Spectre d’une guerre civile, chaos après l’attaque du parlement libyen par une bande armée, opération «  dignité » à l’est contre l’opération « liberté » de l’autre, rivalités tribales, islamistes infiltrés par des frontières perméables, annonce de fermeture de l’ambassade d’Algérie et d’Arabie Saoudite. Suspension de vols aériens, menaces et inquiétudes. Face à l’avalanche d’informations désordonnées, nous revoilà redevenus acteurs pathétiques de notre destin tragique. Allons-nous faire de l’ombre au 67ième Festival de Cannes ? Certainement pas. Les Mad Max en tongs et bérets noirs à la Che sillonnant le désert à bord de leurs pickup, c’était en mars 2011. Nous sommes devenus tristement has been depuis et plus personne ne se préoccupe de notre sort. Bernard Henri Levy est parti en Ukraine, Nicolas Sarkozy pouponne à Paris et David Cameron sirote sereinement son thé au 10, Downing Street. Repos de guerriers au devoir d’ingérence accompli. Ils ont libéré la Libye et figureront dans les manuels d’histoire. Et après ? Cet après que tous les libyens attendent depuis quatre décennies n’est pas au rendez-vous. Désillusion et amertume. Désespoir et isolement. Incompréhension de civils en attente. Retour du syndrome de Stockholm en puissance. Mais qu’avons nous fait de si punissable au point d’avoir hérité d’un dictateur subi dans un mutisme terrorisé et de ses embryons avec le débarquement de groupes à la menace effrayante parfaitement identifiée par les grandes puissances qui nous observent à travers leurs satellites ? Des singes sautillant et s’agrippant à des barreaux à la recherche de bananes made in America. 

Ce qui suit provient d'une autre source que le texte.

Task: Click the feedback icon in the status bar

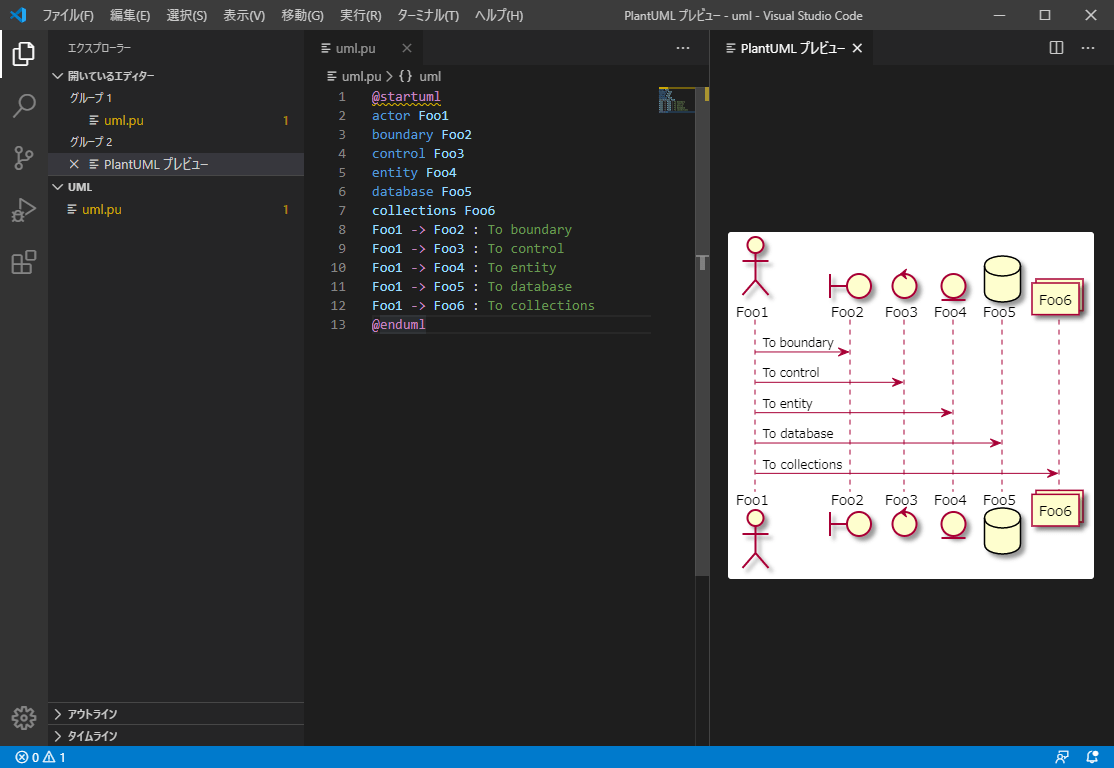Action: (x=1060, y=757)
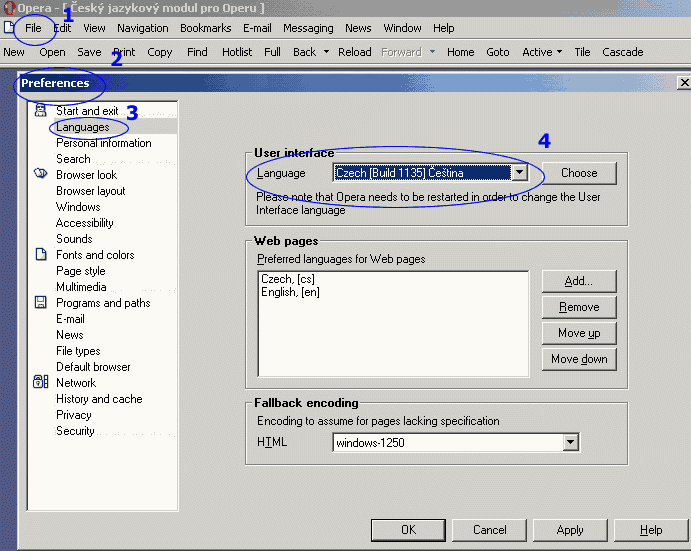This screenshot has height=551, width=691.
Task: Click Hotlist in the toolbar
Action: [237, 52]
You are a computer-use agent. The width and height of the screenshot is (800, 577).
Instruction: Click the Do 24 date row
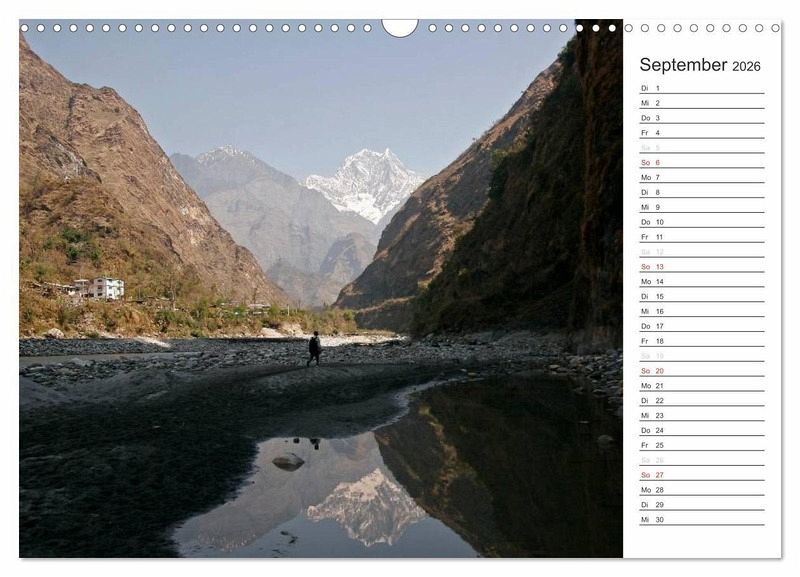[702, 430]
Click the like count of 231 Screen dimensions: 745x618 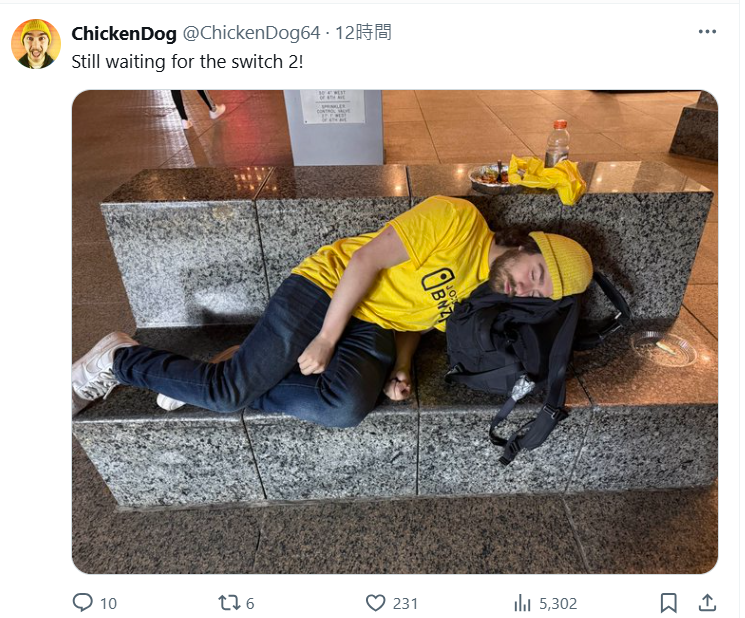(405, 603)
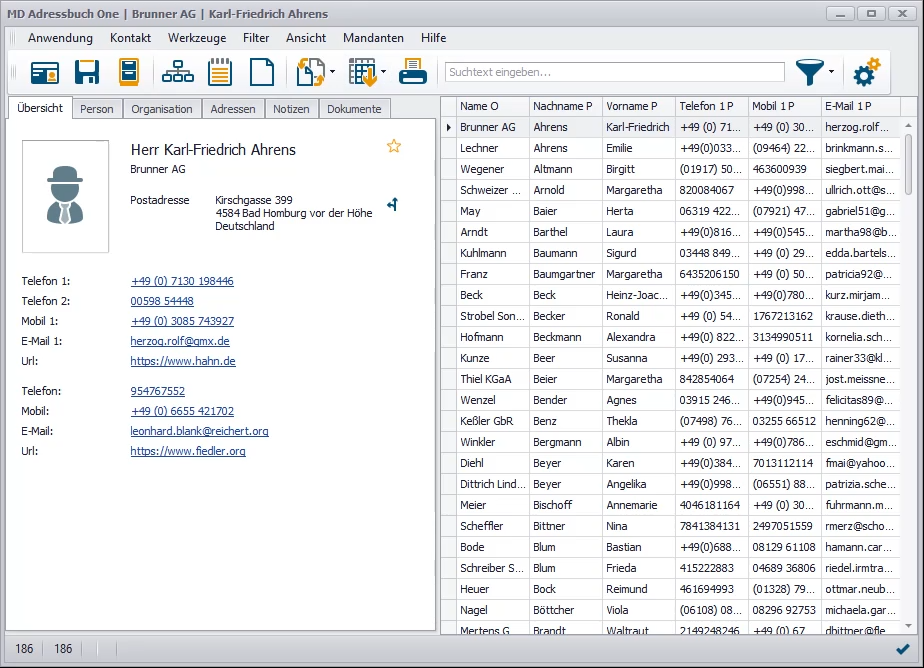The height and width of the screenshot is (668, 924).
Task: Click the blue postal address direction icon
Action: [x=393, y=204]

Mourir ou disparaître sous les yeux indifférents de l’Occident. Etre ignorés sans dignité ni reconnaissance individuelle. Et ce n’est que le début de cet héritage à l’odeur nauséabonde. Combien de décennies faudra-t-il pour faire revivre et créer une nation entière ?  J’ai demandé à mon amie d’enfance tripolitaine avant hier : 

- Mais c’est pour quand les élections présidentielles ? Je pensais naïve et sotte m’adresser à une situation civilisée drapée de ma tour Européenne. Elle a éclaté de rire et m’avait répondu : - Mais pourquoi es-tu si pressée ? Nous avons tout notre temps.

Son fils de quatorze ans n’a plus de scolarité régulière depuis mars 2011 et son école française a fermé ses portes le laissant livré seul à ses devoirs du CNED. Une adolescence différente des autres. Ce n’est pas une guerre. Ce n’est pas une maladie incurable. C’est une réalité à l’agonie supportée avec humour, rage et fureur.